Por fin empezó a recobrarse y a agitarse. Se levantaba y se volvía a sentar. Se
maravillaba y se congratulaba:
—¡Cielo santo! ¡Qué Dios me bendiga! ¿Qué dices querida hija? ¿El señor
Darcy? ¡Quién lo iba a decir! ¡Oh, Eliza de mi alma! ¡Qué rica y qué importante
vas a ser! ¡Qué dineral, qué joyas, qué coches vas a tener! Lo de Jane no es nada
en comparación, lo que se dice nada. ¡Qué contenta estoy, qué feliz! ¡Qué
hombre tan encantador, tan guapo, tan bien plantado! ¡Lizzy, vida mía,
perdóname que antes me fuese tan antipático! Espero que él me perdone
también. ¡Elizabeth de mi corazón! ¡Una casa en la capital! ¡Todo lo apetecible!
¡Tres hijas casadas! ¡Diez mil libras al año! ¡Madre mía! ¿Qué va a ser de mí?
¡Voy a enloquecer!
Esto bastaba para demostrar que su aprobación era indudable. Elizabeth,
encantada de que aquellas efusiones no hubiesen sido oídas más que por ella, se
fue en seguida. Pero no hacía tres minutos que estaba en su cuarto, cuando entró
su madre.
—¡Hija de mi corazón! —exclamó—. No puedo pensar en otra cosa. ¡Diez
mil libras anuales y puede que más! ¡Vale tanto como un lord! Y licencia
especial, porque debéis tener que casaros con licencia especial. Prenda mía,
dime qué plato le gusta más a Darcy para que pueda preparárselo para mañana.
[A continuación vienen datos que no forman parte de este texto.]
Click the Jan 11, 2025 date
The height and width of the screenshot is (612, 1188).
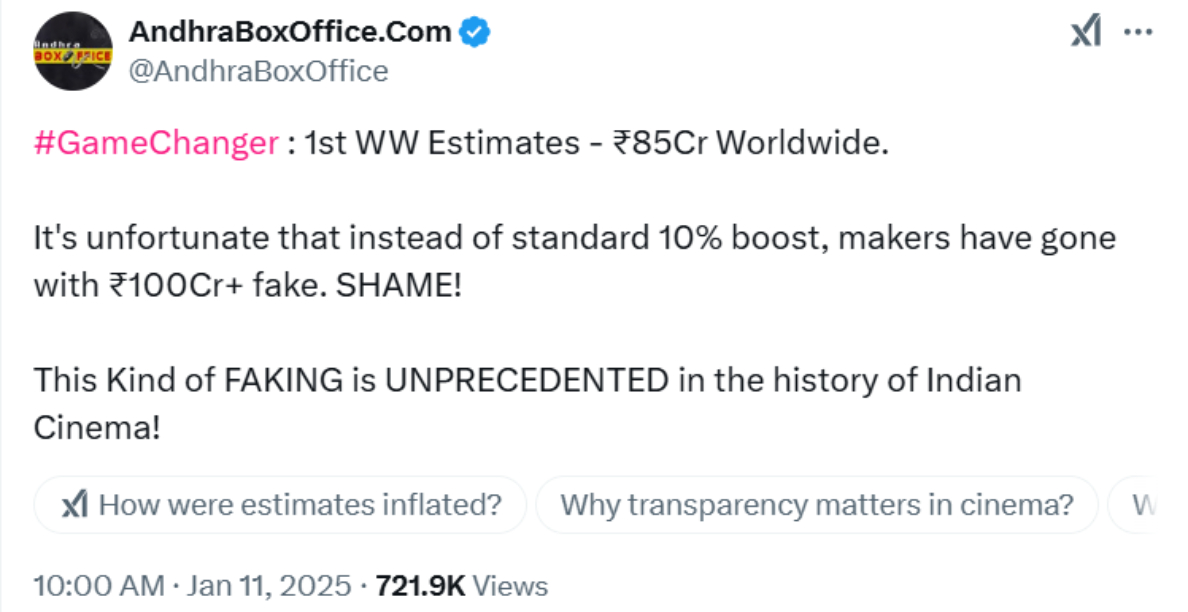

Mal presagio era esto de lo que iba a ser la conducta de la señora Bennet con
el caballero en cuestión, y Elizabeth comprendió que a pesar de poseer el
ardiente amor de Darcy y el consentimiento de toda su familia, todavía le faltaba
algo. Pero la mañana siguiente transcurrió mejor de lo que había creído, porque,
felizmente, su futuro yerno le infundía a la señora Bennet tal pavor, que no se
atrevía a hablarle más que cuando podía dedicarle alguna atención o asentir a lo
que él decía.
Elizabeth tuvo la satisfacción de ver que su padre se esforzaba en intimar con
él, y le aseguró, para colmo, que cada día le gustaba más.